QUEM FAZ UMA, FAZ DUAS,
FAZ TRÊS
Míriam Salles
Lindomar seguia pela rua cantarolando a modinha de Adoniran e pensando nos últimos acontecimentos.
- Se eu deixar ela ficar, como é que vai ser? No bar, vão começar com aquela gozação de que a porta vai ter que ser aumentada pra caber o ornamento. Lembro bem como foi com o Antonio, até começaram a quebrar o beiral até a hora que ele começou a quebrar tudo. Será que todo mundo sabia e só eu que tava dando uma de trouxa? Eu que fiz de um tudo pra Rosalva, dei cama de casal com colcha de chenile, dei vestido vermelho, dei aquela roupa preta que me deixa doido. Será que ela ficou assim porque não dei o anel colorido? Custa caro aquela desgraceira e o de vidro ela já disse que não põe no dedo nem morta. Mas agora também nem adianta, já mandei ela fazer a trouxa e se mandar. Ela chorou, implorou, pediu, mas eu não sou homem de levar coroa na cabeça. Ô meu Deus, que eu faço?

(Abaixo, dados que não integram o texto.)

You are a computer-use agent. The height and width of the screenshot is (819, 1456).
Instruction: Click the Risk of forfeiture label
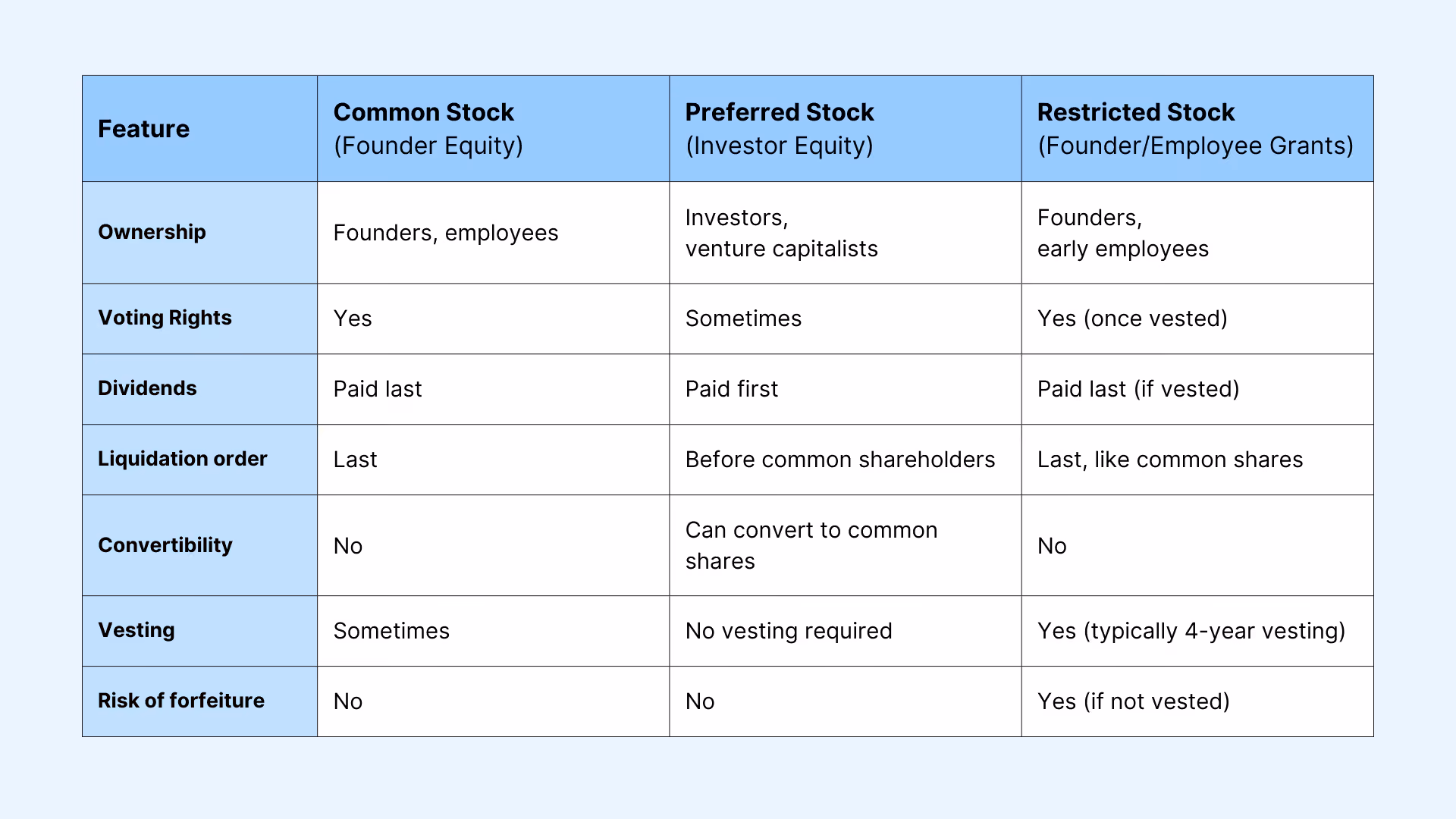(x=199, y=701)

Virou a esquina e viu o barraco de longe. Na porta umas duas vizinhas fuxicando. Decerto tinham ouvido a briga e agora estavam lá adulando a infeliz. Virou as costas e tornou a descer a rua. Nem sabia pra onde ia, não sabia o que pensar.

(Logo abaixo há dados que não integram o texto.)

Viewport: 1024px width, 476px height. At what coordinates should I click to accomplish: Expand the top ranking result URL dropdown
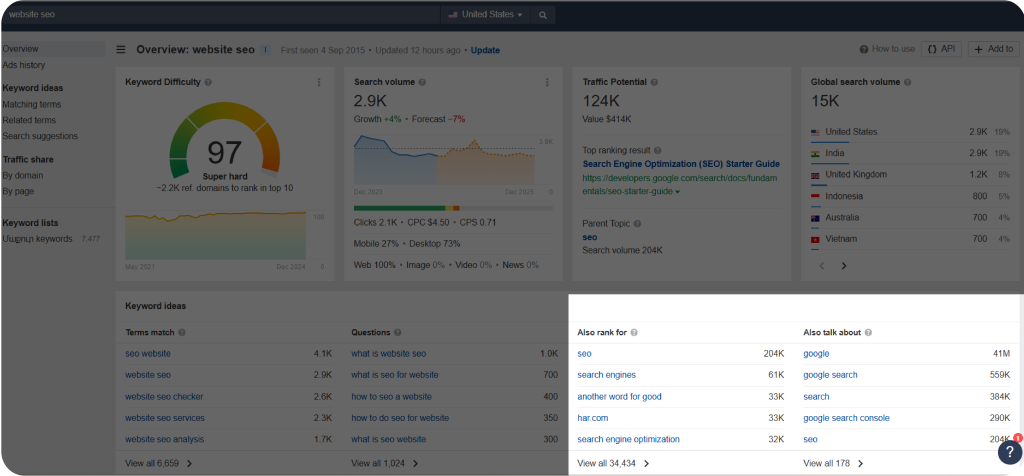click(678, 192)
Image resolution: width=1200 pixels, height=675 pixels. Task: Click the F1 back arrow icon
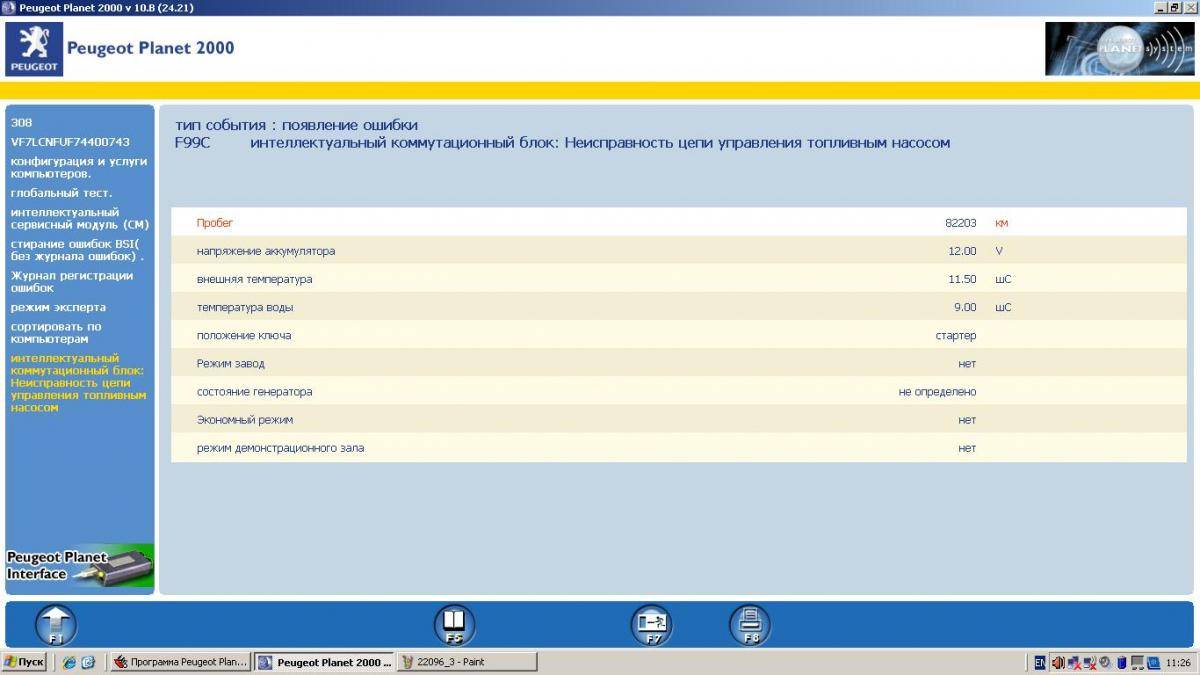(x=56, y=625)
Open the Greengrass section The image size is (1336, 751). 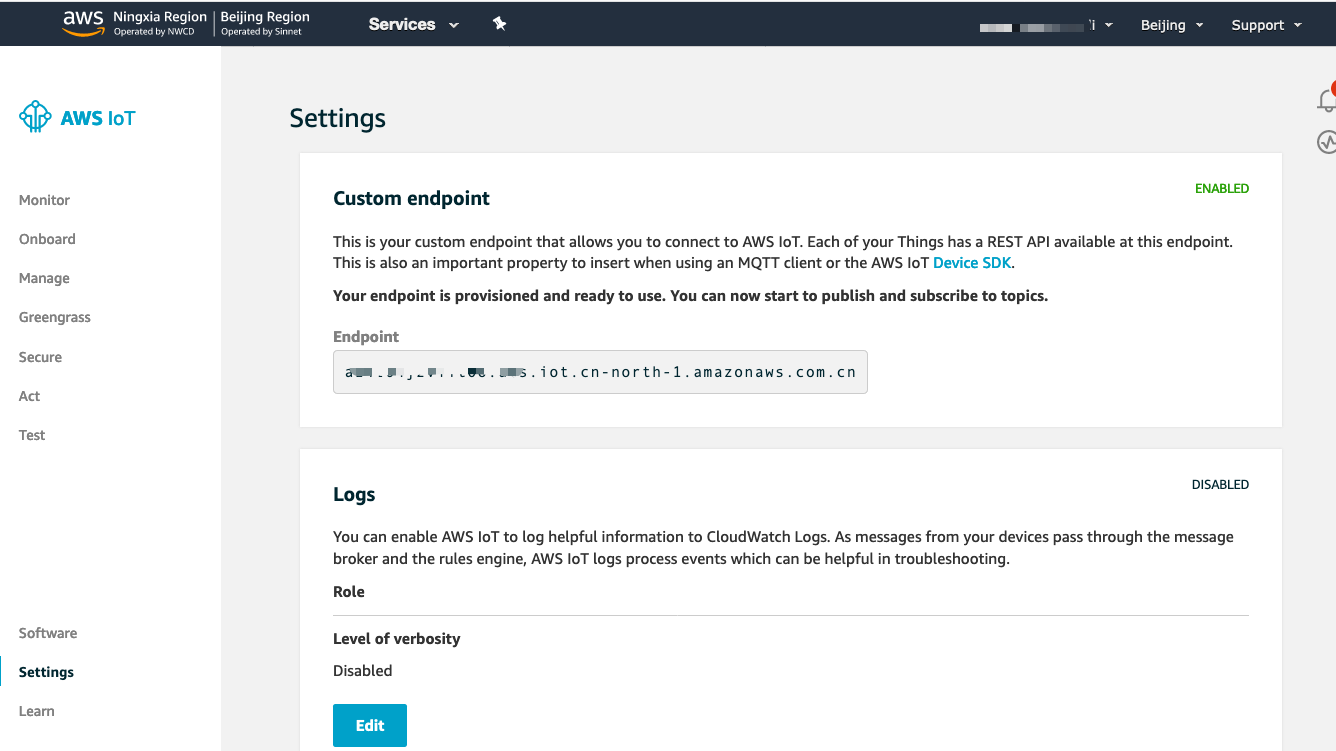tap(54, 317)
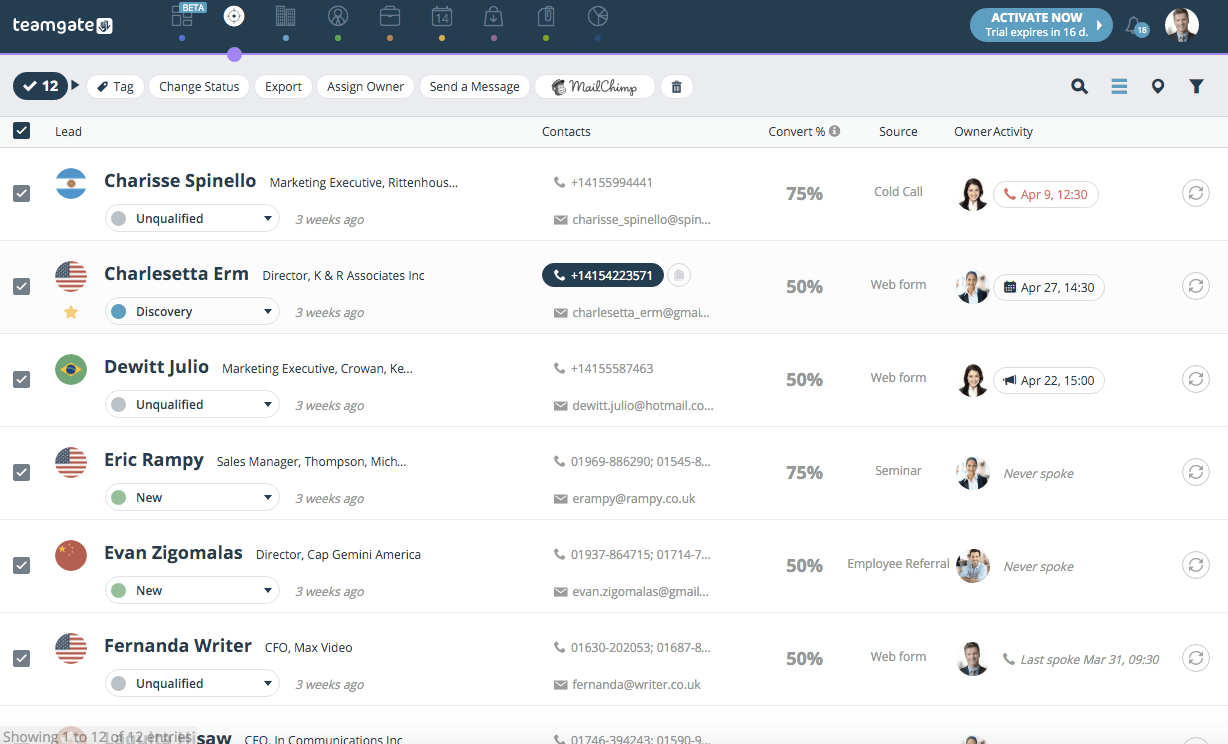1228x744 pixels.
Task: Uncheck the Eric Rampy lead checkbox
Action: click(x=22, y=472)
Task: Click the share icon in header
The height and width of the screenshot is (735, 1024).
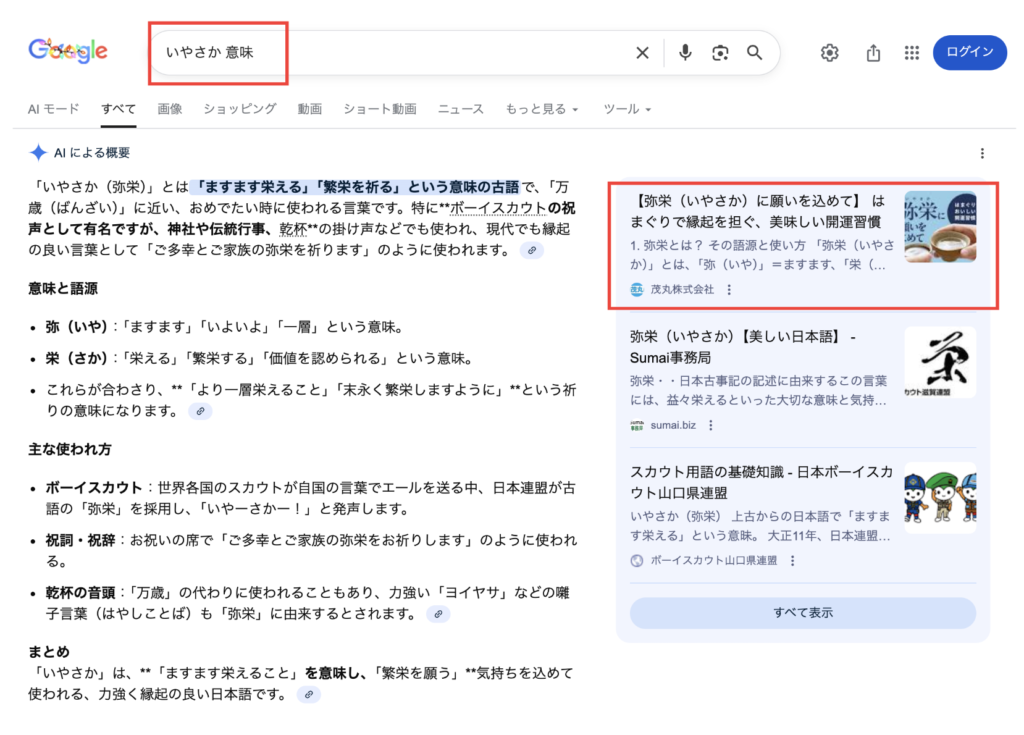Action: [873, 53]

- E se eu deixar ela ficar? Ela é tão linda. Aqueles cabelos tão compridos que me servem de coberta. Aqueles olhos pretos, a boca vermelha. Ah, meu Deus, aquela boca que outro beijou. Será que ele também se enrolou nos cabelos? Diz o ditado que quem erra uma vez, erra duas, erra três, mas e se eu prender ela em casa? Dizer que só sai comigo? Prometer que compro o anel mais o fogão da dona Joaquina com o primeiro dinheiro que entrar? E se eu deixar ela ficar? Também, ela nem fez nada. Ela jurou chorando com aqueles olhos que fazem arrepio que foi só um beijo e que ela nem gostou. Vai ver era isso mesmo, aquele desgraçado que forçou a minha Rosalva. Foi ele quem fez ela se perder. Aquela pobrezinha, tão miudinha que se esconde detrás daquela cabeleira. Vai ver eu nem devia ter mandado ela embora. Ah, mas eu mato aquele infeliz. Ele vai ver se algum dia ainda pega outra rapariga e desencaminha. Vou é já à cata dele e ele vai ver se ainda sobra estória pra contar. A turma do bar vai é me olhar com orgulho, vão saber que eu não deixei gaiato nenhum virar a cabeça da minha Rosalvinha.

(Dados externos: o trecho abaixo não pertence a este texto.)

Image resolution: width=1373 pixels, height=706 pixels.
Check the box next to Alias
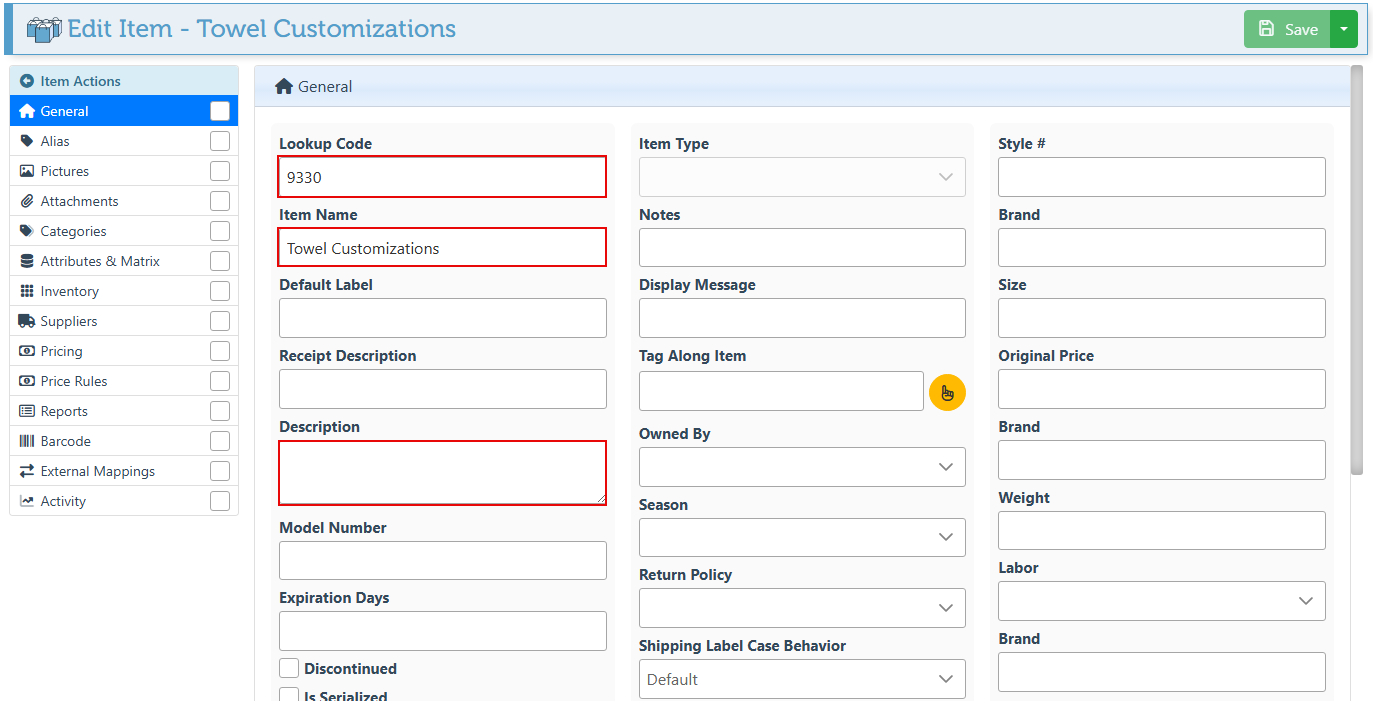[220, 141]
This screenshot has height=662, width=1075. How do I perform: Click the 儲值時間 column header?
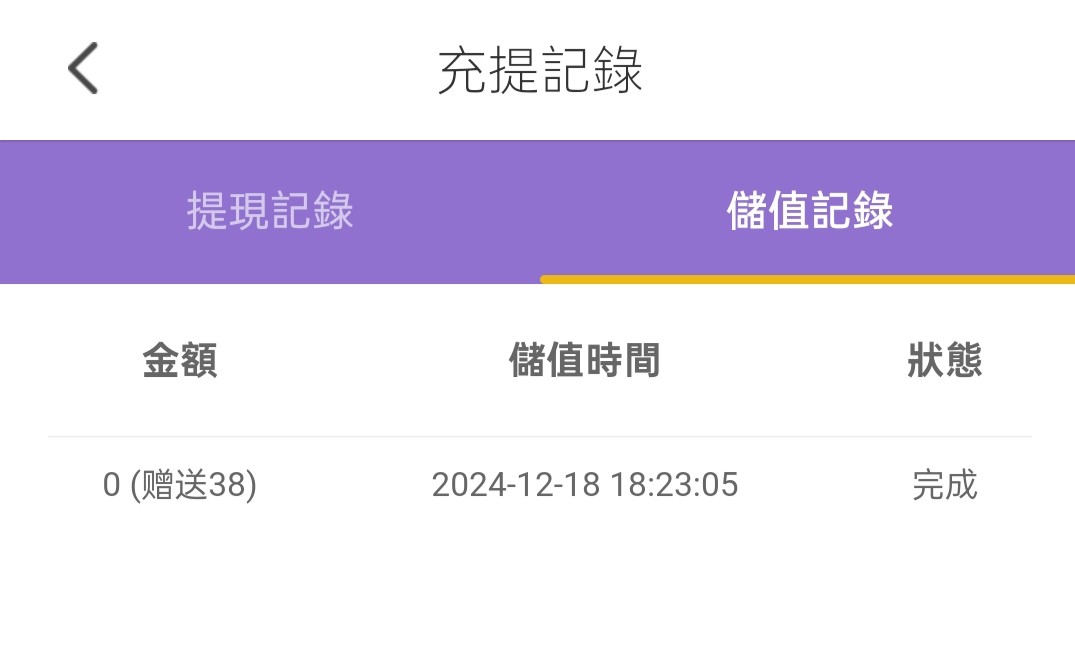tap(584, 361)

Olhou em volta pra ver onde estava e tomou o rumo da casa do alemão. Sabia onde era. Passara em frente algumas vezes e o havia visto sempre com uma mocinha diferente no maior descaramento.
- Será que um dia ele trouxe minha Rosalva aqui? Será que ficaram assim, no maior descaramento na frente de todo mundo? Ah, meu Deus, se ele fez isso vou ter que matar ele. Só matando que os compadres vão ter respeito por mim de novo. Vou ter que matar ele e ela. Mas como vou matar minha Rosalva se ela jurou de joelho que não fez nada? Se eu matar Rosalva como é que vou fazer pra ter os meninos, Lindolvo e Lindoval, pra me ajudar nas empreitadas. Rosalinda que ia ser o xodó da casa e os meninos iam ter que aprender que quem mexesse com ela ia ter que se ver com os irmãos. Bem disse a mãe que esse negócio de contar com as galinhas antes dos ovos tava errado.
Olhou as janelas fechadas da casa do alemão. As luzes apagadas, nem um sinal de movimento na casa. Virou de novo no rumo de sua casa. Pelo canto dos olhos viu que a cortina da casa da frente se abria um pouquinho. Decerto o alemão também tinha vizinhas fuxiqueiras.
Chegando em casa viu que as vizinhas ainda estavam em frente ao portão. Abaixou a cabeça para nem ter que cumprimentar e foi entrando, ouvindo o burburinho a sua volta.
Na casa vazia procurou sua Rosalva, decidido a ter uma conversa e resolver de uma vez a situação. Mas Rosalva não estava. Não estavam suas roupas no armário nem a colcha de chenile sobre a cama. No colchão só um bilhete de adeus assinado por Rosalva e alemão.